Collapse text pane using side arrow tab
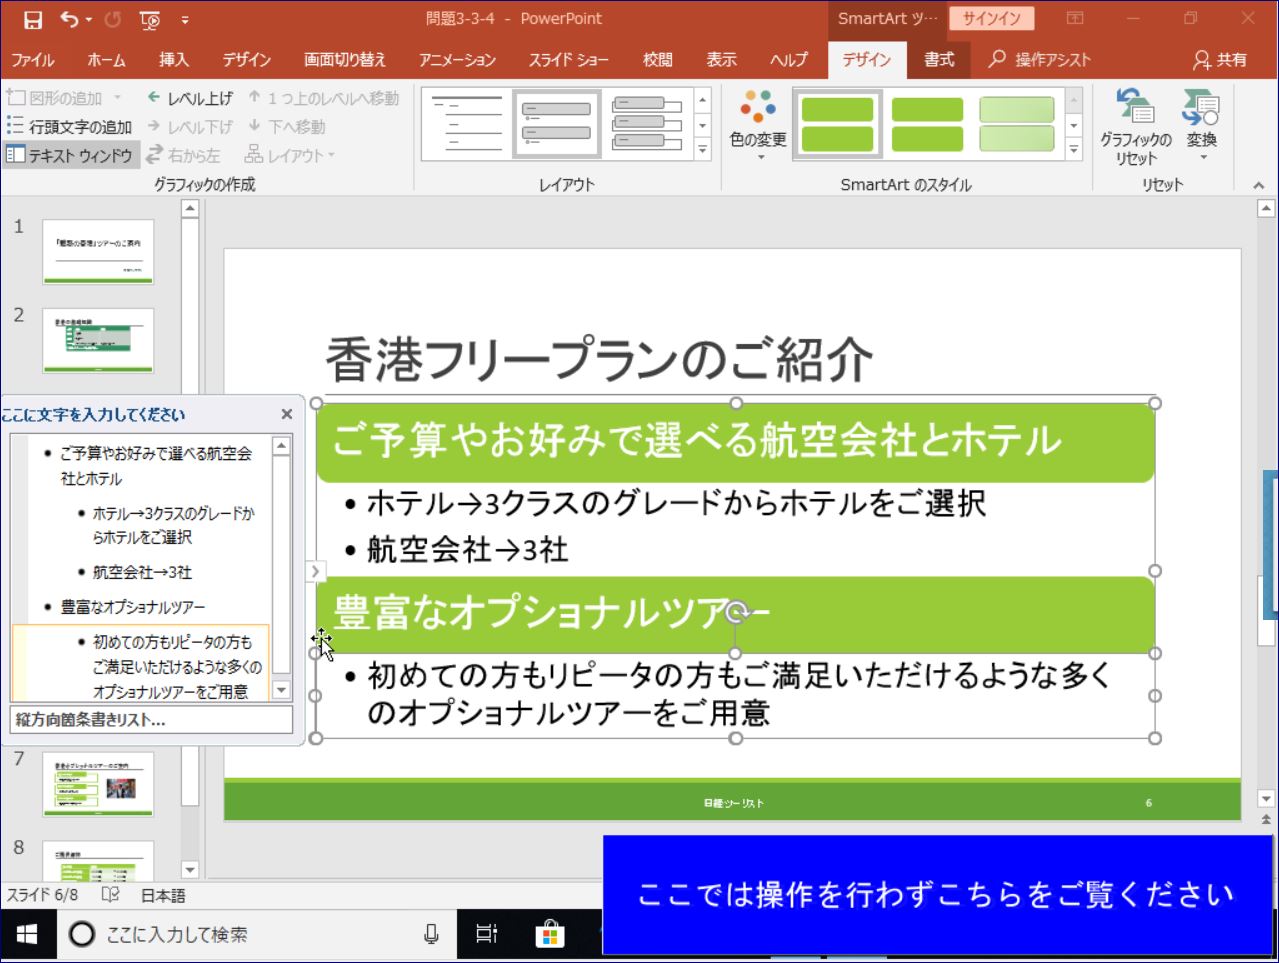 [315, 571]
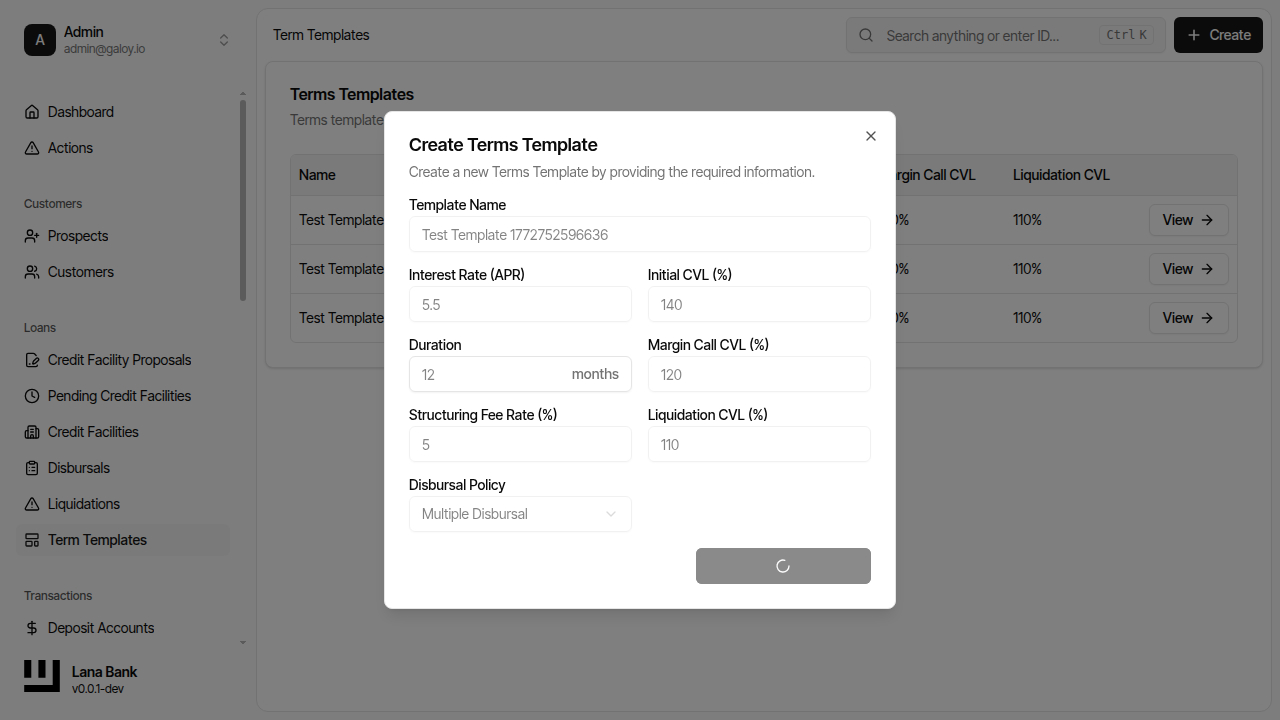This screenshot has width=1280, height=720.
Task: Switch to the Term Templates section
Action: pos(97,539)
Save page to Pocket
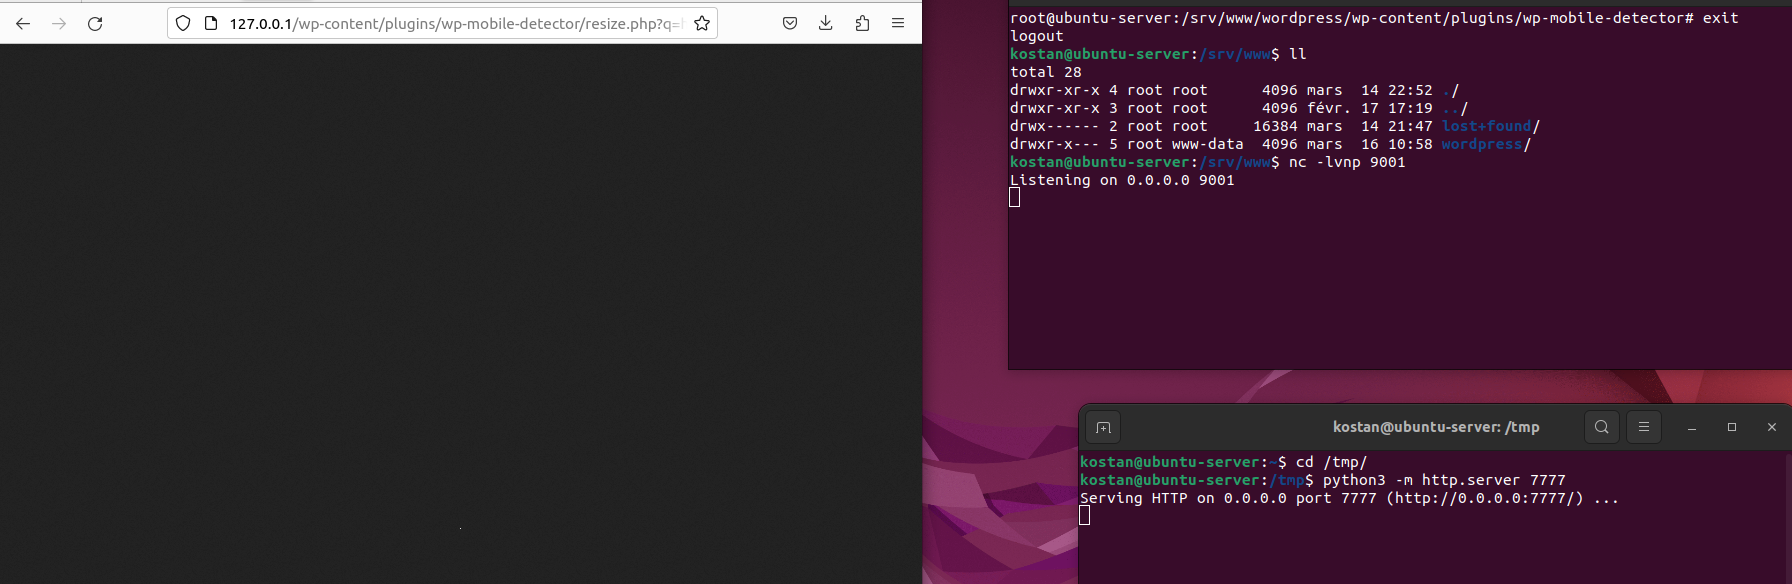 [790, 23]
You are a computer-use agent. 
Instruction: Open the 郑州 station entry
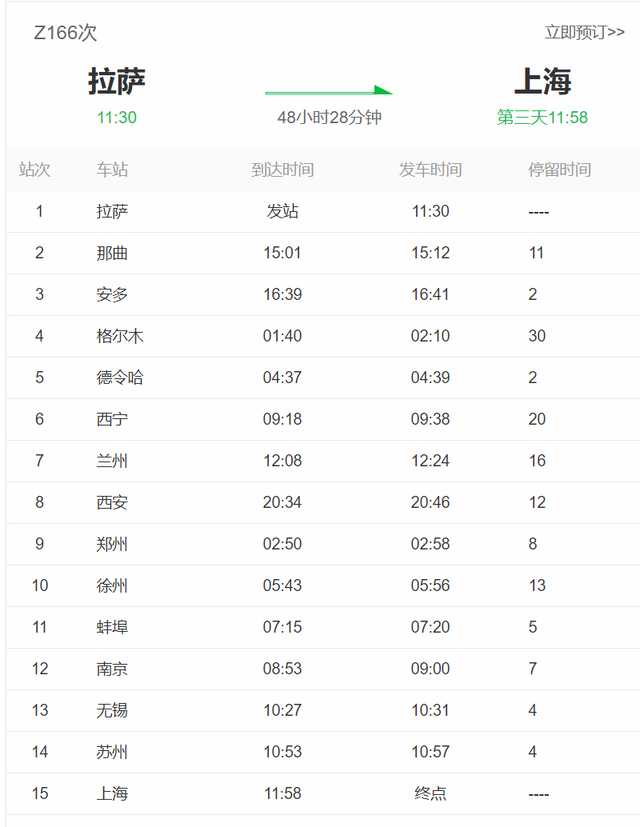click(112, 544)
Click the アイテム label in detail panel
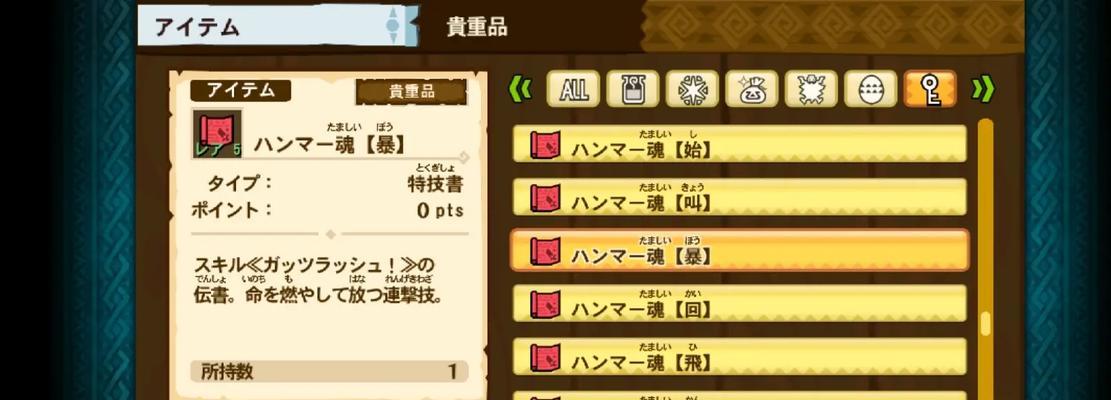 pos(240,90)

----------------

Suchen Sie in den Zeilen oben jede Zeile heraus, die das Wort „using“ enthält, und schreiben Sie jede dieser Zeilen vollständig ab.

Collapse text pane using side arrow tab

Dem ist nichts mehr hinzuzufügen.